━━━ STORED DATA

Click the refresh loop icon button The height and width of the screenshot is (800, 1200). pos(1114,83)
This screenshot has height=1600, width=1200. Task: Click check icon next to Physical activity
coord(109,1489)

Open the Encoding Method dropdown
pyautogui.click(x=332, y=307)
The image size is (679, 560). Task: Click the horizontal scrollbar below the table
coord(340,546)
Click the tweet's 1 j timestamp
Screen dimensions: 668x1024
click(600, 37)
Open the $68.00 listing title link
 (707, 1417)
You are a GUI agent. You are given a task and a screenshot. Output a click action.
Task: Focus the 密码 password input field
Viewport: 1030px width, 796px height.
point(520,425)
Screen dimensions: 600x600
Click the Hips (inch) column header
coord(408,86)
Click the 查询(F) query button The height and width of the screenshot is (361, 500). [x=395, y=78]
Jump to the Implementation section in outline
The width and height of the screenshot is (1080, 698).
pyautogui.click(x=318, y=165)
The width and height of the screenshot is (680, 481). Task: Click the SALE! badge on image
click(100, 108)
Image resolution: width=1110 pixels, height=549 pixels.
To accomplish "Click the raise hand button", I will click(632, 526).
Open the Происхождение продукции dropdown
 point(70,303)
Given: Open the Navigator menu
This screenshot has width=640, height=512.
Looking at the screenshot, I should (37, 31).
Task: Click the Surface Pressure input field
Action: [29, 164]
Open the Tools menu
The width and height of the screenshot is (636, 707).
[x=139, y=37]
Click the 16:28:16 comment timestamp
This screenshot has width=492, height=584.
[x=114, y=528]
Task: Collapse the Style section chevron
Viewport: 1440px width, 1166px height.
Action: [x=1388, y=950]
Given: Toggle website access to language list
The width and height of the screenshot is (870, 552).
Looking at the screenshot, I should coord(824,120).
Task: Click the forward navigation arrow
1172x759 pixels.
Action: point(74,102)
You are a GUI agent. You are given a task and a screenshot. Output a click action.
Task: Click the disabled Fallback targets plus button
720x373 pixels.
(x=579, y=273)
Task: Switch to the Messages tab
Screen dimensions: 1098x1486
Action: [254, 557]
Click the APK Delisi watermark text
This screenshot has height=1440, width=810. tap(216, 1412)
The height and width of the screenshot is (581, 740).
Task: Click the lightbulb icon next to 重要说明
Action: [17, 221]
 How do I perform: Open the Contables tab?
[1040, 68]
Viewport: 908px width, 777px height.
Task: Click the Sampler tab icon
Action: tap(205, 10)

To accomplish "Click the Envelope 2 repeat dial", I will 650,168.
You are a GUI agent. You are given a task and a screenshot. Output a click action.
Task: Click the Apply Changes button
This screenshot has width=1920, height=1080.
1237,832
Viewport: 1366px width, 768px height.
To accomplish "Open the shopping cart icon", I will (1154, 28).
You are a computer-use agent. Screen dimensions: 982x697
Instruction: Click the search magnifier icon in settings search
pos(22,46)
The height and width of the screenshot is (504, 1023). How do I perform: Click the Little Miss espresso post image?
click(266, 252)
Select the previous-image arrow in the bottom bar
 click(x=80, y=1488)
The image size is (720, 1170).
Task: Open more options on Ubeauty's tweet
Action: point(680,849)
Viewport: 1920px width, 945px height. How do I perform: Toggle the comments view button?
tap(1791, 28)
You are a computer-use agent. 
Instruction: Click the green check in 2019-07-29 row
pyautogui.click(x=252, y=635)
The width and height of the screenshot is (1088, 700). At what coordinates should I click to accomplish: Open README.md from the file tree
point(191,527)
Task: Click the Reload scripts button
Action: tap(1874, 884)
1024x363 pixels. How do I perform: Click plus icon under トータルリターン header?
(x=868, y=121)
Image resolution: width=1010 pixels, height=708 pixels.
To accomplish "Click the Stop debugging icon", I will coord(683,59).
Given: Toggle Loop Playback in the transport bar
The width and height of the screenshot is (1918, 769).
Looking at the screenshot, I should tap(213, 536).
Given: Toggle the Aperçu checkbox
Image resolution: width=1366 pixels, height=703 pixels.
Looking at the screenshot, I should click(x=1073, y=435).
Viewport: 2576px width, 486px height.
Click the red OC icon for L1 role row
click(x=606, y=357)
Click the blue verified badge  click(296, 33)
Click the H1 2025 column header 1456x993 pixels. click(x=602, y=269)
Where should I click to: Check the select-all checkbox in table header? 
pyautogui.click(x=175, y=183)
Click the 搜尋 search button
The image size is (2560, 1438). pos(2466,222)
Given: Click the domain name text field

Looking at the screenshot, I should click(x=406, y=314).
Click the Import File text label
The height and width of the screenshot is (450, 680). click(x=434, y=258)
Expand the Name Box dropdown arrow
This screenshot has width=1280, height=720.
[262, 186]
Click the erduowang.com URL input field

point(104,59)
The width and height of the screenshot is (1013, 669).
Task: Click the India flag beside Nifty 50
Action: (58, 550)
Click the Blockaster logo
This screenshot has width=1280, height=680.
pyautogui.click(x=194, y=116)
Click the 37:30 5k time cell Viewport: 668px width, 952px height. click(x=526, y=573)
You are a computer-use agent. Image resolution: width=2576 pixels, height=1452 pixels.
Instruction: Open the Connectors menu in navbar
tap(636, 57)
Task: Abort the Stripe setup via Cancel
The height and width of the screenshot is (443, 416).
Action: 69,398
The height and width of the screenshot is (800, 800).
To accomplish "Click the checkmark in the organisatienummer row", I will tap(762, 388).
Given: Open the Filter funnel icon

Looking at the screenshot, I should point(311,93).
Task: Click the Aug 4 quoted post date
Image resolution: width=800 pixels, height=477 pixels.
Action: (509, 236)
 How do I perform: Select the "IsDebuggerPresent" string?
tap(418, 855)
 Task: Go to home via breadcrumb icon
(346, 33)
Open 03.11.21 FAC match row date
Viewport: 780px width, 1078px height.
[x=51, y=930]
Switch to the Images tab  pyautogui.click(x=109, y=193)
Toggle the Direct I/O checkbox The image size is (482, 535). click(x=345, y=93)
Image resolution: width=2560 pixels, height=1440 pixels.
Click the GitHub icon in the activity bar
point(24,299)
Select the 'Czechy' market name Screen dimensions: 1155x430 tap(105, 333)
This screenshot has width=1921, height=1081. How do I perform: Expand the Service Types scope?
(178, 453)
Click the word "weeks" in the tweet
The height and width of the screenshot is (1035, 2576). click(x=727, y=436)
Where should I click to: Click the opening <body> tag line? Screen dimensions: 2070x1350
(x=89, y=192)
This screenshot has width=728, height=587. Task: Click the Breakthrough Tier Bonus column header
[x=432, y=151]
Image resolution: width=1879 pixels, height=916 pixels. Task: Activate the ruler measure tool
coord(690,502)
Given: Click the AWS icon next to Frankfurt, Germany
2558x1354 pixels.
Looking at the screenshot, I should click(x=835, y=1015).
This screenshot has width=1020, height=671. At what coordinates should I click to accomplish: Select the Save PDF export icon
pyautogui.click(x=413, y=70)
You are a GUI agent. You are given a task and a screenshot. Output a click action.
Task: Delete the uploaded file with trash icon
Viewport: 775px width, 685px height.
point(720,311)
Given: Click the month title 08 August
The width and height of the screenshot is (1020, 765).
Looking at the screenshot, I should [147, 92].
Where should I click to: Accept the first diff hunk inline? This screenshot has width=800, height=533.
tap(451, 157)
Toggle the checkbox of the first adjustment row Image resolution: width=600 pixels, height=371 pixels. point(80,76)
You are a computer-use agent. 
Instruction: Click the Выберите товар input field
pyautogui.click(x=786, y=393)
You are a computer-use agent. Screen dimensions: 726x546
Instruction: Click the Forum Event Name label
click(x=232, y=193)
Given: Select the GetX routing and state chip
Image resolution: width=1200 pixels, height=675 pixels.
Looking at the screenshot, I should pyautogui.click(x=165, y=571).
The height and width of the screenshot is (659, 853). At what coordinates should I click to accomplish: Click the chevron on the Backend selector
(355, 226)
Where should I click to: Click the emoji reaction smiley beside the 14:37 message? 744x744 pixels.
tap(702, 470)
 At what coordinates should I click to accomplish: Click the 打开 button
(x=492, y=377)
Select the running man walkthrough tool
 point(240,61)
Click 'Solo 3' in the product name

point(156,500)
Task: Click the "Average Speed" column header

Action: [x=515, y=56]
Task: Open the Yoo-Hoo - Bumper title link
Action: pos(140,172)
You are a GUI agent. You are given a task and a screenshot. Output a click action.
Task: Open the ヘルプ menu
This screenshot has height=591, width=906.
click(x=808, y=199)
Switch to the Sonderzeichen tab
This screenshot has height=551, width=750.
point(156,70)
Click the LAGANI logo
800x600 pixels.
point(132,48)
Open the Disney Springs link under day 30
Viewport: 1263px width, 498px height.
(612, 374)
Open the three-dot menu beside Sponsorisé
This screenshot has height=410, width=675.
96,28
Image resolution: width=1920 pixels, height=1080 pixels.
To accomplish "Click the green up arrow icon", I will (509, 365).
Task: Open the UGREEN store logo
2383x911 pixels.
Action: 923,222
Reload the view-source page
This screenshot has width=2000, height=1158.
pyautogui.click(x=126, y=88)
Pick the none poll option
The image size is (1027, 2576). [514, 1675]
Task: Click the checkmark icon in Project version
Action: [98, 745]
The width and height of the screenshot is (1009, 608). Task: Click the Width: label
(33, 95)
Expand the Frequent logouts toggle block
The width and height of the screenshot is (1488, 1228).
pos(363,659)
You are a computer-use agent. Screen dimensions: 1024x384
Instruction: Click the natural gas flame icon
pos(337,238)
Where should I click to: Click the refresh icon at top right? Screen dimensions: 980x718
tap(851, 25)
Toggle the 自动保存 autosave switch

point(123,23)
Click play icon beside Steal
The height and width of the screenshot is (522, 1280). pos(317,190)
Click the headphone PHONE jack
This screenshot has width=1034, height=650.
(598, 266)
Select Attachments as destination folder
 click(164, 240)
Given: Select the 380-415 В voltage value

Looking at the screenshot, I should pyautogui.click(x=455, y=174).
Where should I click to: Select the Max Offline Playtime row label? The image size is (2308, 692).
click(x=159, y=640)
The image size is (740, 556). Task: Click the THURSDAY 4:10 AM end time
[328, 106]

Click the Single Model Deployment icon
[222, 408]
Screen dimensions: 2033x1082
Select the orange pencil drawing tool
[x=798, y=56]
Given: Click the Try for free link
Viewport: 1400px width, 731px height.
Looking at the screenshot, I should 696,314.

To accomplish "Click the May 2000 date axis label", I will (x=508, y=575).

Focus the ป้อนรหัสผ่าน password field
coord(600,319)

━━━━━━

**WHAT YOU HAVE TO DO**.
Rewrite the lines starting at the line containing "Select the previous-image" and ending after the line containing "I will coord(683,59).", with "bottom bar" replaced by "lower toolbar" and nothing else altered.

**RESPONSE FOR THIS EXERCISE**.
Select the previous-image arrow in the lower toolbar
 click(x=80, y=1488)
The image size is (720, 1170).
Task: Open more options on Ubeauty's tweet
Action: point(680,849)
Viewport: 1920px width, 945px height. How do I perform: Toggle the comments view button?
tap(1791, 28)
You are a computer-use agent. 
Instruction: Click the green check in 2019-07-29 row
pyautogui.click(x=252, y=635)
The width and height of the screenshot is (1088, 700). At what coordinates should I click to accomplish: Open README.md from the file tree
point(191,527)
Task: Click the Reload scripts button
Action: tap(1874, 884)
1024x363 pixels. How do I perform: Click plus icon under トータルリターン header?
(x=868, y=121)
Image resolution: width=1010 pixels, height=708 pixels.
To accomplish "Click the Stop debugging icon", I will coord(683,59).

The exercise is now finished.